Property-specific citations (required in addition to the primary):

Materials Project’s citation page lists over a dozen additional property-specific papers. The ones above are the most commonly needed.

Database version: MP explicitly recommends citing version strings like “Database version 2020_09_08” and the pymatgen version used. License: All content is under Creative Commons Attribution 4.0.

A complete Materials Project citation for elastic constant data needs at minimum three papers (Jain 2013, de Jong 2015, Ong 2013 if using pymatgen) plus a version string and access date.

What Does AFLOW Require?

AFLOW’s documentation page (aflow.org/documentation) specifies that users downloading via the REST API must cite: Taylor, R. H. et al., “A RESTful API for exchanging materials data in the AFLOWLIB.org consortium.” Comput. Mater. Sci. 93, 178–192 (2014). doi:10.1016/j.commatsci.2014.05.014

AFLOW identifies entries using Aflowlib Unique Identifiers (AUIDs). Include the AUID in your methods text when referencing specific entries. Additional foundational papers for AFLOW and AFLOWLIB are listed on aflow.org. Check the current list before submitting; the required citations have expanded as the project has grown.

At minimum, cite Taylor et al. 2014 for any data downloaded via the AFLOW API, plus the AUID for each specific entry you reference.

What About OQMD and JARVIS-DFT?

Both databases publish citation requirements on their respective sites: oqmd.org for OQMD (Wolverton group, Northwestern) and jarvis.nist.gov for JARVIS-DFT (Choudhary, NIST).

The required papers change as new methodology releases supersede earlier ones. A paper written in 2024 citing a 2019 version of the OQMD citation list may reference a superseded methodology. Always check the current citation page before submitting, not the one you bookmarked when you first downloaded the data.

Check citation pages at submission time, not at data-download time. Requirements evolve.

What Do You Cite When You Query Through OPTIMADE?

OPTIMADE is a standardized REST API for querying computational materials databases. It federates queries across providers but does not own the data. This distinction has specific citation implications.

When you access data through OPTIMADE, cite three things:

  • The OPTIMADE specification paper: Andersen, C. W. et al., “OPTIMADE, an API for exchanging materials data.” Sci. Data 8, 217 (2021). doi:10.1038/s41597-021-00974-z. For recent developments and applications, see also Evans et al., Digital Discovery 3, 1509 (2024). doi:10.1039/D4DD00039K.

  • Each source database whose data you used. OPTIMADE responses include provider metadata for each entry.
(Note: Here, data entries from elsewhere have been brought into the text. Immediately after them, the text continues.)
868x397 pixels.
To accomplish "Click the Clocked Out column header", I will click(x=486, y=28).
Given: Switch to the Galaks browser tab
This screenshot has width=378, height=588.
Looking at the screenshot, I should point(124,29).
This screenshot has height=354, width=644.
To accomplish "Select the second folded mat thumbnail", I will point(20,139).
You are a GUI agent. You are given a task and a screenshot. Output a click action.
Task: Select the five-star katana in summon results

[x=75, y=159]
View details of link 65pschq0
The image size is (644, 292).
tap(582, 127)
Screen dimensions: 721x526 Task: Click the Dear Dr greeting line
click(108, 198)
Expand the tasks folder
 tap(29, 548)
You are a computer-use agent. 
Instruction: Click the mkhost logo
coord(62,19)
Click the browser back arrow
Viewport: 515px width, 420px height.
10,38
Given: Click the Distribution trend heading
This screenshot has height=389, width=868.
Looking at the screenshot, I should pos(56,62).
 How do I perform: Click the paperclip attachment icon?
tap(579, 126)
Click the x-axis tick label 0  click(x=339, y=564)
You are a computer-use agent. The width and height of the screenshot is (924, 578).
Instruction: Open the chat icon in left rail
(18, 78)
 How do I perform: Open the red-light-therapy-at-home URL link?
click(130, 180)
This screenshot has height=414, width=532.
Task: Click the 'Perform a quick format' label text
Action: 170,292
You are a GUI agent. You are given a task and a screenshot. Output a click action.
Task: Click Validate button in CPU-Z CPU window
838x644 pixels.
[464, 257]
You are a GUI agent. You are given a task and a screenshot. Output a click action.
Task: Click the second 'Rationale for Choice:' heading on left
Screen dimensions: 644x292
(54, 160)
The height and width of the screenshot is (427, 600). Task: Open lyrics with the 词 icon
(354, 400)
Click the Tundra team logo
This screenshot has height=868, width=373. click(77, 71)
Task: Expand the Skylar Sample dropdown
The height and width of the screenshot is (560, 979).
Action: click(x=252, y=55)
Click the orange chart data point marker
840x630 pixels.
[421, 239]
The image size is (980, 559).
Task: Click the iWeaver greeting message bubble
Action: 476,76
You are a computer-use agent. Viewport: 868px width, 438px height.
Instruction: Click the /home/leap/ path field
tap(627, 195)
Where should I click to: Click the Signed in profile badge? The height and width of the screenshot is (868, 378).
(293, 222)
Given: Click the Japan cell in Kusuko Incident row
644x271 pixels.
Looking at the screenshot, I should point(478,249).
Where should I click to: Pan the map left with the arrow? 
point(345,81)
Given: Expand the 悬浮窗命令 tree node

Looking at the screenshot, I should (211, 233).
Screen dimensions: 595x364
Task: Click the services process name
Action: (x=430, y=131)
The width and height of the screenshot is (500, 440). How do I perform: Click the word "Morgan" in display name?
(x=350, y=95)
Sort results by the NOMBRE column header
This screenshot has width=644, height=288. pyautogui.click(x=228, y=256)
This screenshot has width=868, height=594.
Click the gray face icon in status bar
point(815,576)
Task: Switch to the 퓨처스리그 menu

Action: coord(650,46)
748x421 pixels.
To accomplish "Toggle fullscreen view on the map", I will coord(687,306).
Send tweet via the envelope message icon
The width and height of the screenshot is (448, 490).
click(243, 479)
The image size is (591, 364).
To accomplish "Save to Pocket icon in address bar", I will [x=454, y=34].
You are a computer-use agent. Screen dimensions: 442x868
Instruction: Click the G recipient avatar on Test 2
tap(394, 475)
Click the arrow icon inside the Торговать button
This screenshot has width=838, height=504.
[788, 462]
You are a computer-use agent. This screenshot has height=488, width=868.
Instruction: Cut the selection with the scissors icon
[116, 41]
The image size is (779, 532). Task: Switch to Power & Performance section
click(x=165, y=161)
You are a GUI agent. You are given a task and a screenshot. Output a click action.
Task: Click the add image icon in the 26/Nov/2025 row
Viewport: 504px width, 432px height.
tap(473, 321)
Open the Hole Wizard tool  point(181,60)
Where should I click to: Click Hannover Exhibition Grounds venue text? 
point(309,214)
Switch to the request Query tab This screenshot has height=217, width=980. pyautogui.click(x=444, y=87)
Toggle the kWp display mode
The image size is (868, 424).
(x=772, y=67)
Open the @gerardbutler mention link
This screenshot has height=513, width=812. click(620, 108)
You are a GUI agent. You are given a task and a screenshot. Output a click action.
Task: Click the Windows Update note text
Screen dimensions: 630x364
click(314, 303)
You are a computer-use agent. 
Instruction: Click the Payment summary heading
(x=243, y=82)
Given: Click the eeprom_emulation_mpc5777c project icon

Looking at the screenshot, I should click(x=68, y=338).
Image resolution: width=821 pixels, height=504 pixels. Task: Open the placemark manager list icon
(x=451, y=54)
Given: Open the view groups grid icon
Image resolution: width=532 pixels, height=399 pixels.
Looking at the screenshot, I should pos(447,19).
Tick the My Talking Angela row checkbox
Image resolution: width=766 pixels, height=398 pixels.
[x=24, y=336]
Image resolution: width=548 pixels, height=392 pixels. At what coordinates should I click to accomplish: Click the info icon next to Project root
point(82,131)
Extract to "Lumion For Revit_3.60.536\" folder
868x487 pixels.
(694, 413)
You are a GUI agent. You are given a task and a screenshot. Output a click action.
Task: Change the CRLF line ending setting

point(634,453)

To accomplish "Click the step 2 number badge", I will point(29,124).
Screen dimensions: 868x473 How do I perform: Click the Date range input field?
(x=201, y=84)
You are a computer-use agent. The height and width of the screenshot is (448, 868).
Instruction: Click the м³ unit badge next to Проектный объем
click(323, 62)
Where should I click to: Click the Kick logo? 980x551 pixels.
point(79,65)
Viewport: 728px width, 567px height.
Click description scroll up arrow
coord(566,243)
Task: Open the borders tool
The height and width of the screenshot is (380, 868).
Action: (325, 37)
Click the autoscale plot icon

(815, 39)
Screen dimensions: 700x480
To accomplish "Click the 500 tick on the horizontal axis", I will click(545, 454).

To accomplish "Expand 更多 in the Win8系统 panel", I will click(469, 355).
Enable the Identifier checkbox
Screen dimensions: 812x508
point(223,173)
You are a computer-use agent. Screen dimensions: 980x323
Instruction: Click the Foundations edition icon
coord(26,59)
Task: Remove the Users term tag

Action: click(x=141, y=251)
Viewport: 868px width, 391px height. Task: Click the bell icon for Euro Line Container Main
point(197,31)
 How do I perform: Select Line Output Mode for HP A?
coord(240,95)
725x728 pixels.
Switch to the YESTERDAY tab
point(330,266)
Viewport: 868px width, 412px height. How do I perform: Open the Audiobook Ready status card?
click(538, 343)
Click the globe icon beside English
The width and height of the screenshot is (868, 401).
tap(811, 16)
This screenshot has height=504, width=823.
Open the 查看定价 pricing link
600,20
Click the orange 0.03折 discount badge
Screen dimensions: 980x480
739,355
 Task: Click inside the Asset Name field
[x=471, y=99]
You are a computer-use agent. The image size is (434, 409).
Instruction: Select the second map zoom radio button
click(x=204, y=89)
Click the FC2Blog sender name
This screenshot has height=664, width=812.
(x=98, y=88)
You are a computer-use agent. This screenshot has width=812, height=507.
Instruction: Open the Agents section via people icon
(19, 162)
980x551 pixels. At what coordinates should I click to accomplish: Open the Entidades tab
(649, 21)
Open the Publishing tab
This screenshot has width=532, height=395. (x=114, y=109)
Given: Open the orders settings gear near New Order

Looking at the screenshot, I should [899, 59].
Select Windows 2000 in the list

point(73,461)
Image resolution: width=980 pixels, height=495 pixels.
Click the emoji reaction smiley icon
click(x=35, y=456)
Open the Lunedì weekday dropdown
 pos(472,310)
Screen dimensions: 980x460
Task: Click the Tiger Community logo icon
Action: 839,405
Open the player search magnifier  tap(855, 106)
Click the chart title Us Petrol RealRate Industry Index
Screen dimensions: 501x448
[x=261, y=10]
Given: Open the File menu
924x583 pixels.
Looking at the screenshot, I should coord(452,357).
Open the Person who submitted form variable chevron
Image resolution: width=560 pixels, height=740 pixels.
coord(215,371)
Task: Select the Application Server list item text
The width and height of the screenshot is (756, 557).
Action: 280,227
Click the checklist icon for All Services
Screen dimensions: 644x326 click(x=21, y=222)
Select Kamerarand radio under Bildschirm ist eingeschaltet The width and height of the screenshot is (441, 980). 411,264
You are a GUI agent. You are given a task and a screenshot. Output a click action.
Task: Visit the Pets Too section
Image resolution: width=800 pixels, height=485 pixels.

If your query returned results from Materials Project and AFLOW, cite both foundational papers.

  • Access date and API version. The current specification is v1.2, with 22 registered providers serving 25 databases as of early 2026.

The common mistake: citing OPTIMADE alone without the source databases. OPTIMADE is the access layer. The data authority is the provider. OPTIMADE does not replace source-database citations. It adds a citation requirement on top of them.

Five Citation Gaps the Current Infrastructure Leaves Open

1. No standard citation format across databases. Materials Project uses one format, AFLOW another. No equivalent of BibTeX-for-databases exists. Every researcher assembles citations manually from scattered documentation pages.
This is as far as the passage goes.